### Task objective
Please rescale everything from the line containing "Task: Click the Power & sleep icon" down to the line containing "[x=662, y=165]", writing out each line again with its request. Multiply every click coordinate in the answers by 2.2 and round to whole numbers, with halves going up.

### Given entries
==*==

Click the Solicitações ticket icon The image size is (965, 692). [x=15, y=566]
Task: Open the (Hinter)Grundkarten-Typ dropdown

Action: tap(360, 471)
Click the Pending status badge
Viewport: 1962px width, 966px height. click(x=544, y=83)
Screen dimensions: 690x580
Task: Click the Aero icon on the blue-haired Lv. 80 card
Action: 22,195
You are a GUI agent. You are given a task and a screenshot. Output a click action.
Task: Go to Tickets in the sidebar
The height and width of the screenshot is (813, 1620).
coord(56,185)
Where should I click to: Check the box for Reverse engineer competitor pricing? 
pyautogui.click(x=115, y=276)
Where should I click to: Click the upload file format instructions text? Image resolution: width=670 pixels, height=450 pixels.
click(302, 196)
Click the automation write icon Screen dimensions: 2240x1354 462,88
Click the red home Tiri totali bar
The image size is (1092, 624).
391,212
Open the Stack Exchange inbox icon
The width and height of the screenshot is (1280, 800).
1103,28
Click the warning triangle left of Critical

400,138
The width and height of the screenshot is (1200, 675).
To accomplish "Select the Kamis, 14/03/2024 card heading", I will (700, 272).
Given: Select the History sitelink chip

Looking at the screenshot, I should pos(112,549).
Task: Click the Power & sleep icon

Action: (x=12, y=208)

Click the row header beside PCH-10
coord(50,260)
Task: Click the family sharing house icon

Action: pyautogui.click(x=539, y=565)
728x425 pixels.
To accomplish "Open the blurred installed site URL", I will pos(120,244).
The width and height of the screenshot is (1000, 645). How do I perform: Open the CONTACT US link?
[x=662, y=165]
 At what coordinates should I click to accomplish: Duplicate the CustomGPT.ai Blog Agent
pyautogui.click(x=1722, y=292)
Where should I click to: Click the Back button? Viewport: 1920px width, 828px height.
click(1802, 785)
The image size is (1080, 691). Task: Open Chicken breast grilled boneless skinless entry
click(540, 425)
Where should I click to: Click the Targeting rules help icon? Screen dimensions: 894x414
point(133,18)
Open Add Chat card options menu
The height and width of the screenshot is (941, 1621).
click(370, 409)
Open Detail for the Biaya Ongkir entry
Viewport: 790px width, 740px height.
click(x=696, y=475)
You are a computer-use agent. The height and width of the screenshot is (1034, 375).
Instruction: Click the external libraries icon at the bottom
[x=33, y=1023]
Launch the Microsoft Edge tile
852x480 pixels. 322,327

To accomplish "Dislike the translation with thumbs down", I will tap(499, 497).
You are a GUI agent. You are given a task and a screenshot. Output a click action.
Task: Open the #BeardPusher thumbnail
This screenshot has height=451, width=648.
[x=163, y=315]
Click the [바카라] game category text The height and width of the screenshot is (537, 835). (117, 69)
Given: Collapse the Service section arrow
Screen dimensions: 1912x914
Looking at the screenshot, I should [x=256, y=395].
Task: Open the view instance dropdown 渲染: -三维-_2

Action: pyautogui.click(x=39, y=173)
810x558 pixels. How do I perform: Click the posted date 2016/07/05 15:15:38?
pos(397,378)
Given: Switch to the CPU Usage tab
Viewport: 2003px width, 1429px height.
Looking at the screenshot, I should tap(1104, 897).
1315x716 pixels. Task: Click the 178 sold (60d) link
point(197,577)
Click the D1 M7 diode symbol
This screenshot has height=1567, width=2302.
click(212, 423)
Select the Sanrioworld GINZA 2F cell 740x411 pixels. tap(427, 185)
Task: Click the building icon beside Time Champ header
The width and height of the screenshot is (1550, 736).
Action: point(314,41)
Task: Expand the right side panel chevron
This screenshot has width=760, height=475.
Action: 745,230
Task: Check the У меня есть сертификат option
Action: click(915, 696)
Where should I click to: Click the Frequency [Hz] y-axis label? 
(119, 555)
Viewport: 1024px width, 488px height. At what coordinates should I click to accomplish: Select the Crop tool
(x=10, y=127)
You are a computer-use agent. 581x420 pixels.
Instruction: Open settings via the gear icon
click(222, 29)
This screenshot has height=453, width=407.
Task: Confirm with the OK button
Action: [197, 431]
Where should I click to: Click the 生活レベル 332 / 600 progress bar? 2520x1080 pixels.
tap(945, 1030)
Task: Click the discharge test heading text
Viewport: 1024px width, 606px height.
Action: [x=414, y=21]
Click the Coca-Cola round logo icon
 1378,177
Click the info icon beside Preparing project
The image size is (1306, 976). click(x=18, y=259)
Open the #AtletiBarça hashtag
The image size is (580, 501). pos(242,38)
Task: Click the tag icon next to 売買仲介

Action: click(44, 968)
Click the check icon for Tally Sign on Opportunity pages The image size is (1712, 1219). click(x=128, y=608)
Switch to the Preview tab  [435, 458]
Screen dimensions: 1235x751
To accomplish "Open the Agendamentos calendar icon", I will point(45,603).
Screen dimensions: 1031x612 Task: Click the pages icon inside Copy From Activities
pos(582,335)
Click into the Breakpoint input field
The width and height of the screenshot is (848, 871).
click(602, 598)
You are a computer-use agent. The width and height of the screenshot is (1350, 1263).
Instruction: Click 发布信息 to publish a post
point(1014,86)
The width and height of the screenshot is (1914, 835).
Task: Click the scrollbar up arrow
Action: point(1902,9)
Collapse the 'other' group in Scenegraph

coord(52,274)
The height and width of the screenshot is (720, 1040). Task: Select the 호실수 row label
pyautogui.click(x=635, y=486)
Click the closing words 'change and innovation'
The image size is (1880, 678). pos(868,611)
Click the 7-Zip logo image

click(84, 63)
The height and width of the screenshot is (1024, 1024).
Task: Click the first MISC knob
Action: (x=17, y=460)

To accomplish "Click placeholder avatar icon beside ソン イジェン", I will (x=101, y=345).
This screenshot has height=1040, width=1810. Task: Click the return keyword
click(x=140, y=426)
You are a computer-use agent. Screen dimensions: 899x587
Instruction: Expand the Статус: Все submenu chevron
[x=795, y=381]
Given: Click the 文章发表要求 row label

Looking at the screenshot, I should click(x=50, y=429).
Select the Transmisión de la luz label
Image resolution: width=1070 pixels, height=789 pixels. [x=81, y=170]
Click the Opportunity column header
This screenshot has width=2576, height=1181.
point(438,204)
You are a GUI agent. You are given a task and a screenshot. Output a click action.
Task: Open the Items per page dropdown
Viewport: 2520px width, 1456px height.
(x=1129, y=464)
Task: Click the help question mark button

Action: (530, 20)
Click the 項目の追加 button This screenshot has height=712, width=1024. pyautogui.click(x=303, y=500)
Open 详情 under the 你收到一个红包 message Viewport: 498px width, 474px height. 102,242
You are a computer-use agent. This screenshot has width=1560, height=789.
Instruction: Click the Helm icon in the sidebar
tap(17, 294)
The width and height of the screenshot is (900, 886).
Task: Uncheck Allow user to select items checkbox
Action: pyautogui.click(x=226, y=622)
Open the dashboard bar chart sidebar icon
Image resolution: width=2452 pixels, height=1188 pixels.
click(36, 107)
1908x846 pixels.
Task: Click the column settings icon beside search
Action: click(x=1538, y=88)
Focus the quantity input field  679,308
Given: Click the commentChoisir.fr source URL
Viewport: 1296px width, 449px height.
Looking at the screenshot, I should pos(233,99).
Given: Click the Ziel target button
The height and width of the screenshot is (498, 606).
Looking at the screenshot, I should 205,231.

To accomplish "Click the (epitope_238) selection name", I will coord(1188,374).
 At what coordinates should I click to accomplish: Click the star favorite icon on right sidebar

==*==

### Full solution
Task: Click the Power & sleep icon

Action: (x=26, y=458)

Click the row header beside PCH-10
coord(110,572)
Task: Click the family sharing house icon

Action: pyautogui.click(x=1186, y=1243)
728x425 pixels.
To accomplish "Open the blurred installed site URL", I will pos(264,537).
The width and height of the screenshot is (1000, 645). How do I perform: Open the CONTACT US link?
[x=1456, y=363]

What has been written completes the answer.